◆ Exercise objective: Retype the passage of the 60 Minutes article between "The creator of" and "in the 1980s.", inclusive, keeping every word and punctuation mark unchanged.

◆ Passage for review:
******************************

Science Fair Project Encyclopedia
60 Minutes is the name of an American magazine-format television news program produced by CBS News. The program, which currently airs at 7 P.M. on Sundays, has often been a leader in the ratings, both because of its provocative content and because it occupies the time slot immediately following CBS broadcasts of NFL football. The show begins and ends with the image and sound of a Heuer stopwatch, which has become one of the most-recognized symbols in American television.
The creator of 60 Minutes, and the man credited with much of its success, is Don Hewitt . Hewitt retired as executive producer in late 2004 and was replaced by Jeff Fager, who produces the spin-off program 60 Minutes II, now called 60 Minutes Wednesday, which began airing on weeknights in 1999.
The name 60 Minutes is also used by Australian and New Zealand television current affairs programs, which are based on the American show. The BBC also used the name for a short-lived hour-long early-evening news programme in the 1980s.
The American version is also broadcast on some foreign television networks and stations, and some segments are shown on American Airlines.
American 60 Minutes
The American 60 Minutes is noted for its unique style and ability to generate news and controversy. As of 2004, the program (together with its contributors) has won a total of 75 Emmy Awards, including the Lifetime Achievement Award presented in 2003 to creator Don Hewitt and past and present correspondents. 60 Minutes has also won many other prestigious journalism and television industry awards over the 36 years it has aired.
The format consists of three long-form news stories, without superimposed graphics. The stories are introduced from a set which has a backdrop resembling a magazine story on the same topic. The stories, often investigative, usually address topics which were previously the subject of stories in national newspapers such as The New York Times.
One common theme to the stories involves some allegedly cheating corporate executive or other high-placed alleged wrongdoer who is asked to comment on a story adverse to him or her. Invariably, the alleged wrongdoer does not want to comment and is shown avoiding the pursuing 60 Minutes reporter and camera crew.
Other themes which have been associated with the show include its "Point-Counterpoint" debate segments, which originally featured James J. Kilpatrick on the conservative side of the debate and Shana Alexander for the liberals. This format was lampooned during the early years of the NBC comedy series Saturday Night Live, with Jane Curtin and Dan Aykroyd as the debaters; Aykroyd would begin his remarks with, "Jane, you ignorant slut." The "Point-Counterpoint" segments were recently revived for a few months featuring Bob Dole and Bill Clinton.

******************************

◆ Provided data:
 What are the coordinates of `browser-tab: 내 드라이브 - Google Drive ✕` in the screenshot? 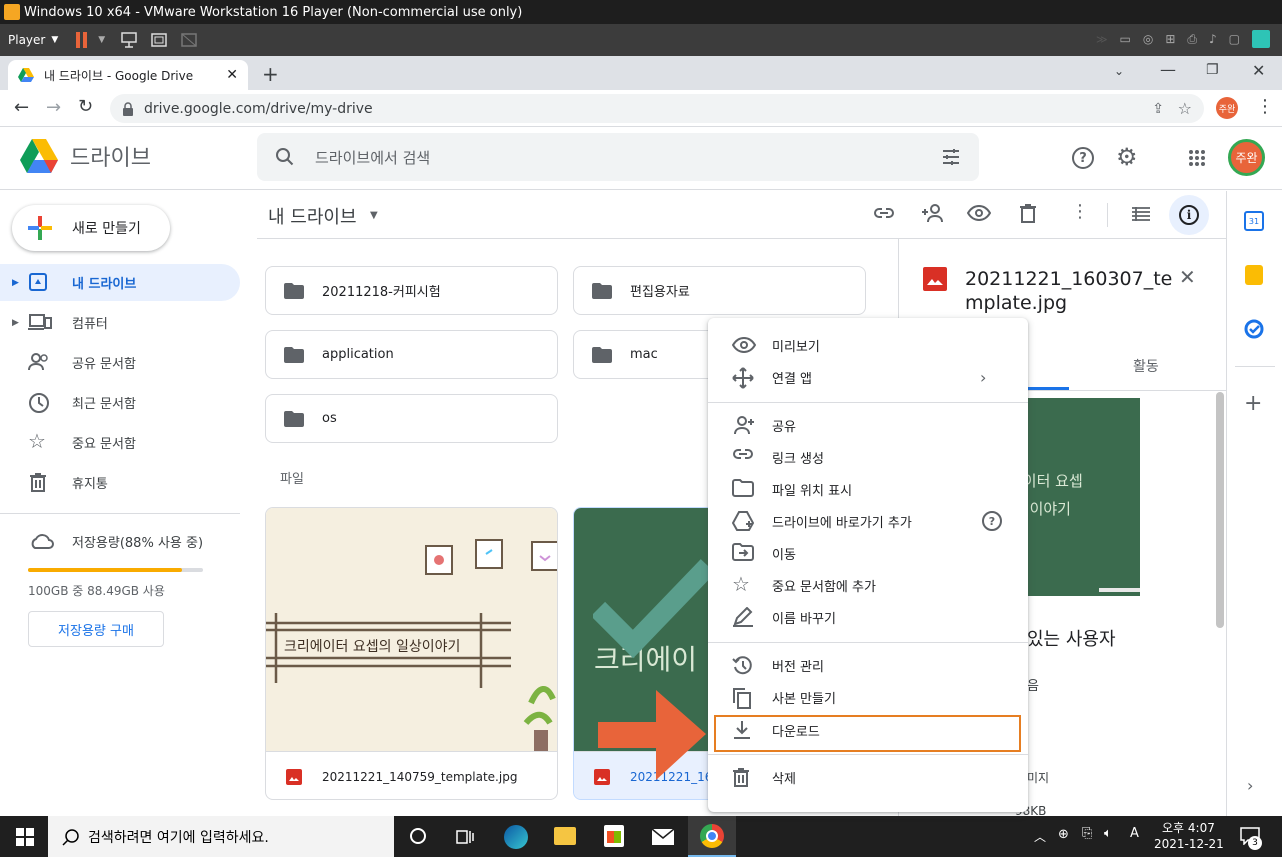 It's located at (128, 75).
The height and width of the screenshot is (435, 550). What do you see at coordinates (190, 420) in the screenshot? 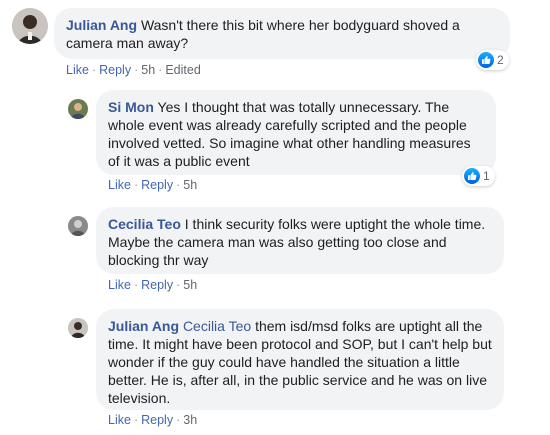
I see `comment-time: 3h` at bounding box center [190, 420].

******************************

◆ Completed task:
The creator of 60 Minutes, and the man credited with much of its success, is Don Hewitt . Hewitt retired as executive producer in late 2004 and was replaced by Jeff Fager, who produces the spin-off program 60 Minutes II, now called 60 Minutes Wednesday, which began airing on weeknights in 1999.
The name 60 Minutes is also used by Australian and New Zealand television current affairs programs, which are based on the American show. The BBC also used the name for a short-lived hour-long early-evening news programme in the 1980s.